Dataset records section start

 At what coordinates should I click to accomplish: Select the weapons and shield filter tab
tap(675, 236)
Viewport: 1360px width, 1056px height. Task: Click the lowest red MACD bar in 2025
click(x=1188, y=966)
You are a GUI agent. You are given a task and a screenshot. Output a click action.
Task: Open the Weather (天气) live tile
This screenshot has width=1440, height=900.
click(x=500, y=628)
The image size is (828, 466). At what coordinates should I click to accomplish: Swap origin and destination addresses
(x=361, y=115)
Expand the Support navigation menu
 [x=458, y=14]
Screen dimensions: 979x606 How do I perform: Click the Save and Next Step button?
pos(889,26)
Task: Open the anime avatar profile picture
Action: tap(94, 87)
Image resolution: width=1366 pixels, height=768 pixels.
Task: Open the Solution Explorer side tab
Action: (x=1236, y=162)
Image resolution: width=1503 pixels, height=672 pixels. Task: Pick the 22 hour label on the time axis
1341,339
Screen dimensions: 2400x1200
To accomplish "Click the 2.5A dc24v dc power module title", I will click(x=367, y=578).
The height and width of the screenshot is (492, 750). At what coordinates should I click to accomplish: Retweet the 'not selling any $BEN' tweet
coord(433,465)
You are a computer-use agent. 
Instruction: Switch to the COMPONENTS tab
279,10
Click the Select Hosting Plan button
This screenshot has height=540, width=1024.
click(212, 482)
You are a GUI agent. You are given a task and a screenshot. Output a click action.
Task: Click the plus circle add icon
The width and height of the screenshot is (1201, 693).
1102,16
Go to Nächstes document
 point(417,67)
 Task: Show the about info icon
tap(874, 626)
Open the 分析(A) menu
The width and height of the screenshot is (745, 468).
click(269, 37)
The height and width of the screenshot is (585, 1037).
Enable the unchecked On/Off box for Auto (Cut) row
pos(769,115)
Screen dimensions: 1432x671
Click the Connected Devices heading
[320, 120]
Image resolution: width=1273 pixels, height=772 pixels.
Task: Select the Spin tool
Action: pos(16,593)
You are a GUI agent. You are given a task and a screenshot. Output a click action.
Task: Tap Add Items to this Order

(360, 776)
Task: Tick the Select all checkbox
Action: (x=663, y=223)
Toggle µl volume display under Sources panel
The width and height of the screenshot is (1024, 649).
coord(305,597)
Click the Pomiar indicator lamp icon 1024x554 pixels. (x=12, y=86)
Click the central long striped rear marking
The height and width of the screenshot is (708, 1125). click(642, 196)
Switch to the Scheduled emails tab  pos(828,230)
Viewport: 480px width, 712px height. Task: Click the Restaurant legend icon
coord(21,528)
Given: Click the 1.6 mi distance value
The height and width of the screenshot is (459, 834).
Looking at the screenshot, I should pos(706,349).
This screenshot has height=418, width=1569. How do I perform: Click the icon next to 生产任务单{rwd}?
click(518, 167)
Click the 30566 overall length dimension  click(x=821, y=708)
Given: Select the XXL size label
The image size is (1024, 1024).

Dataset records section end

* **Work task**: Repeat the entries exactly, leaving nothing out.

* **Solution to the problem**:
 At what coordinates should I click to accomplish: Select the weapons and shield filter tab
tap(675, 236)
Viewport: 1360px width, 1056px height. Task: Click the lowest red MACD bar in 2025
click(x=1188, y=966)
You are a GUI agent. You are given a task and a screenshot. Output a click action.
Task: Open the Weather (天气) live tile
This screenshot has width=1440, height=900.
click(x=500, y=628)
The image size is (828, 466). At what coordinates should I click to accomplish: Swap origin and destination addresses
(x=361, y=115)
Expand the Support navigation menu
 [x=458, y=14]
Screen dimensions: 979x606 How do I perform: Click the Save and Next Step button?
pos(889,26)
Task: Open the anime avatar profile picture
Action: tap(94, 87)
Image resolution: width=1366 pixels, height=768 pixels.
Task: Open the Solution Explorer side tab
Action: (x=1236, y=162)
Image resolution: width=1503 pixels, height=672 pixels. Task: Pick the 22 hour label on the time axis
1341,339
Screen dimensions: 2400x1200
To accomplish "Click the 2.5A dc24v dc power module title", I will click(x=367, y=578).
The height and width of the screenshot is (492, 750). At what coordinates should I click to accomplish: Retweet the 'not selling any $BEN' tweet
coord(433,465)
You are a computer-use agent. 
Instruction: Switch to the COMPONENTS tab
279,10
Click the Select Hosting Plan button
This screenshot has height=540, width=1024.
click(212, 482)
You are a GUI agent. You are given a task and a screenshot. Output a click action.
Task: Click the plus circle add icon
The width and height of the screenshot is (1201, 693).
1102,16
Go to Nächstes document
 point(417,67)
 Task: Show the about info icon
tap(874, 626)
Open the 分析(A) menu
The width and height of the screenshot is (745, 468).
click(269, 37)
The height and width of the screenshot is (585, 1037).
Enable the unchecked On/Off box for Auto (Cut) row
pos(769,115)
Screen dimensions: 1432x671
Click the Connected Devices heading
[320, 120]
Image resolution: width=1273 pixels, height=772 pixels.
Task: Select the Spin tool
Action: pos(16,593)
You are a GUI agent. You are given a task and a screenshot. Output a click action.
Task: Tap Add Items to this Order

(360, 776)
Task: Tick the Select all checkbox
Action: (x=663, y=223)
Toggle µl volume display under Sources panel
The width and height of the screenshot is (1024, 649).
coord(305,597)
Click the Pomiar indicator lamp icon 1024x554 pixels. (x=12, y=86)
Click the central long striped rear marking
The height and width of the screenshot is (708, 1125). click(642, 196)
Switch to the Scheduled emails tab  pos(828,230)
Viewport: 480px width, 712px height. Task: Click the Restaurant legend icon
coord(21,528)
Given: Click the 1.6 mi distance value
The height and width of the screenshot is (459, 834).
Looking at the screenshot, I should pos(706,349).
This screenshot has height=418, width=1569. How do I perform: Click the icon next to 生产任务单{rwd}?
click(518, 167)
Click the 30566 overall length dimension  click(x=821, y=708)
Given: Select the XXL size label
The image size is (1024, 1024).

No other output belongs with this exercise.